=== Given data ===

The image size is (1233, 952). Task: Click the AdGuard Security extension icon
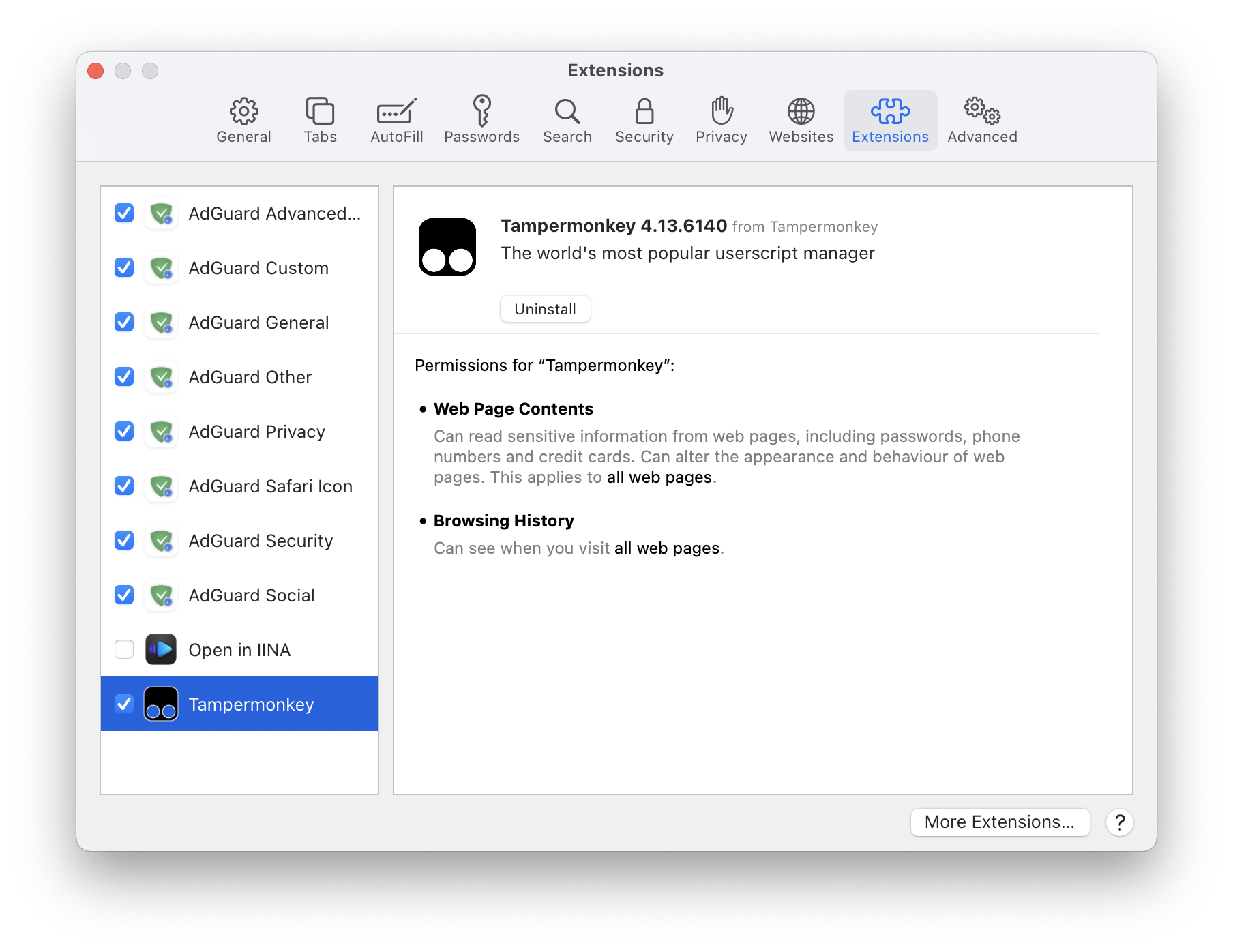[x=161, y=541]
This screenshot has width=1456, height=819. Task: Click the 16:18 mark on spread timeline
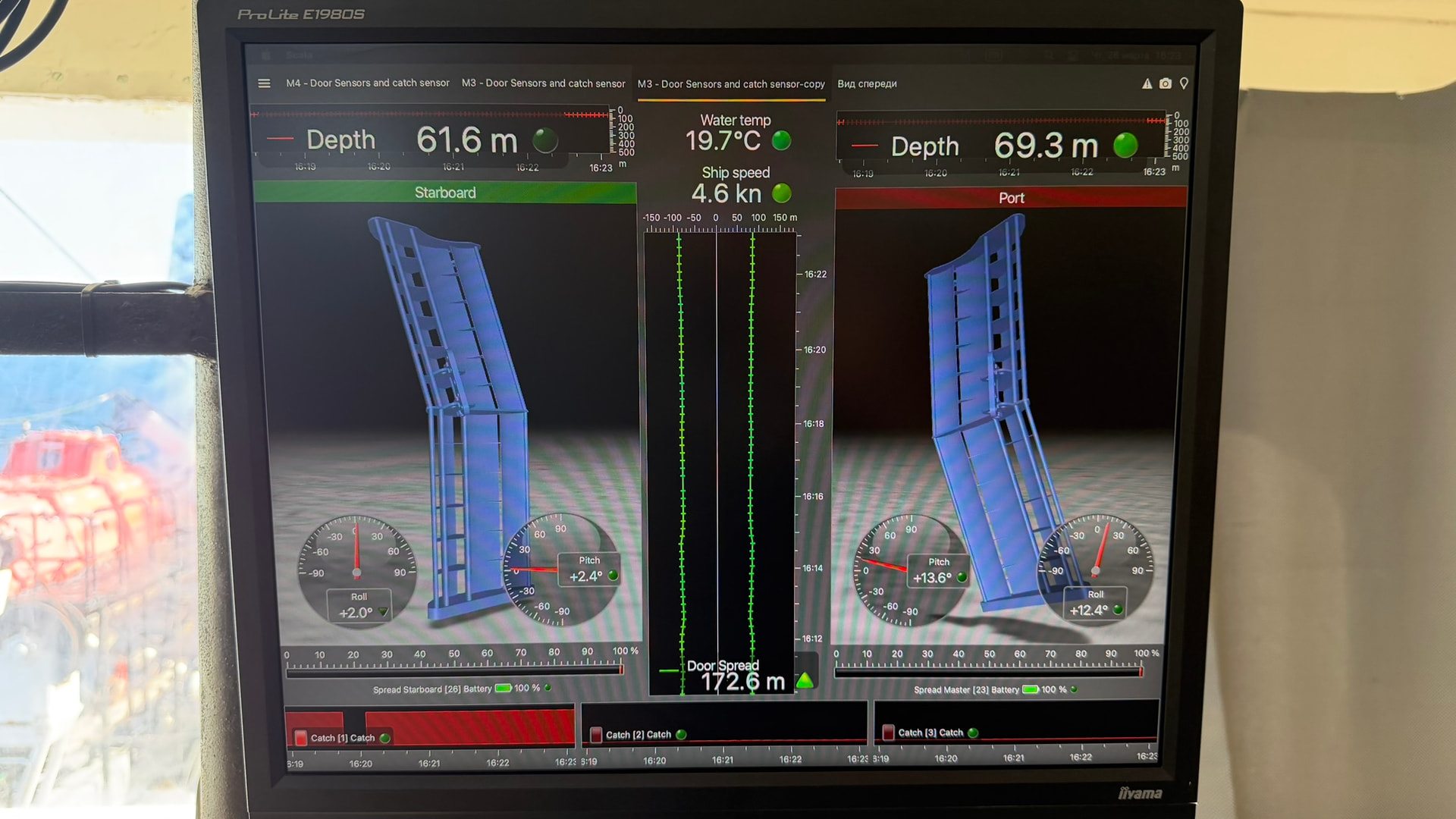[813, 424]

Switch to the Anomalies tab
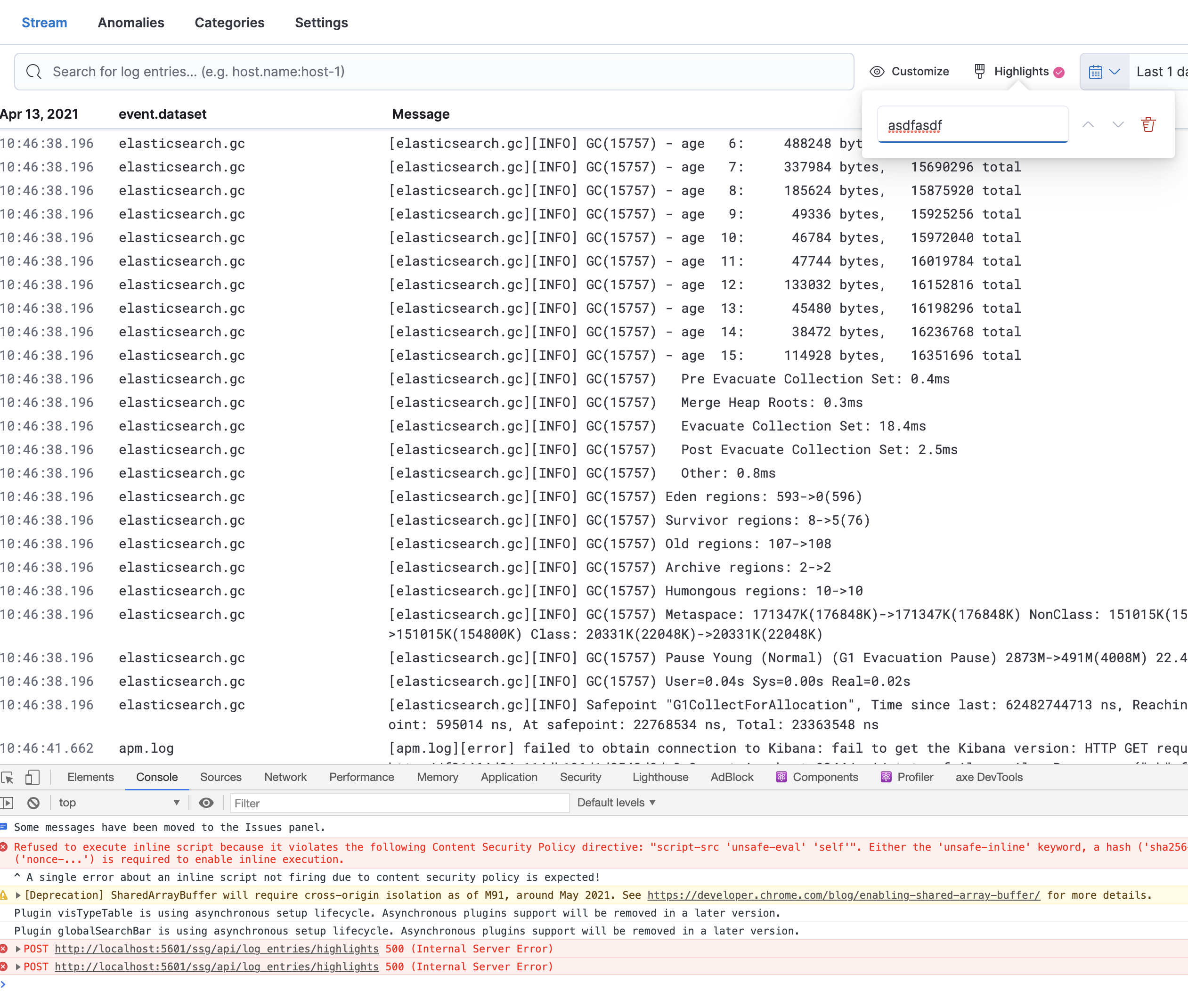pos(131,23)
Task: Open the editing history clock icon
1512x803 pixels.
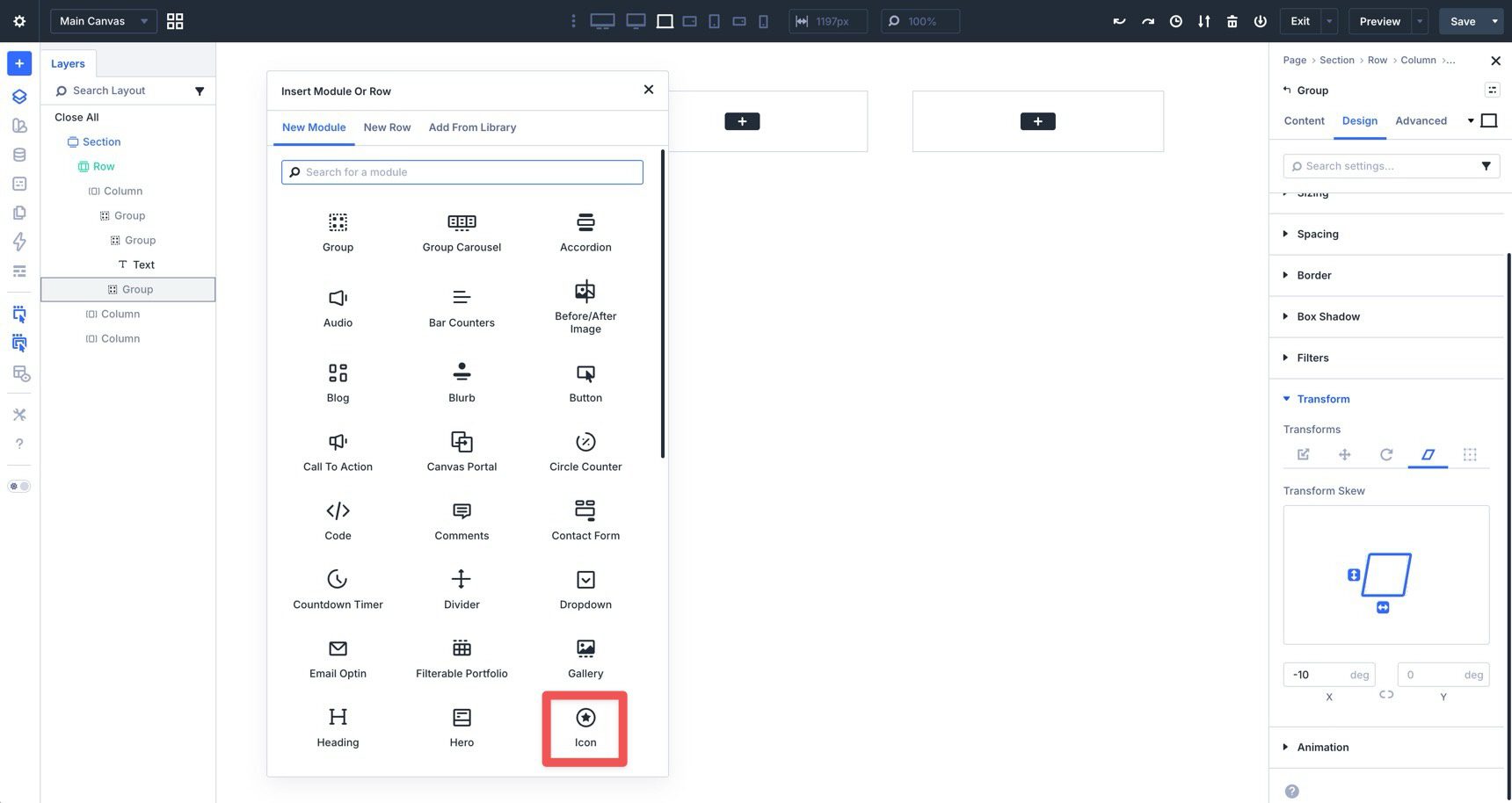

===

Task: An exact copy of all entries is needed, with no pictures in it.

Reply to the exercise:
The image size is (1233, 952). Task: Click the AdGuard Security extension icon
[x=161, y=541]
This screenshot has width=1456, height=819. Task: Click the 16:18 mark on spread timeline
[813, 424]

Switch to the Anomalies tab
pos(131,23)
Task: Open the editing history clock icon
1512x803 pixels.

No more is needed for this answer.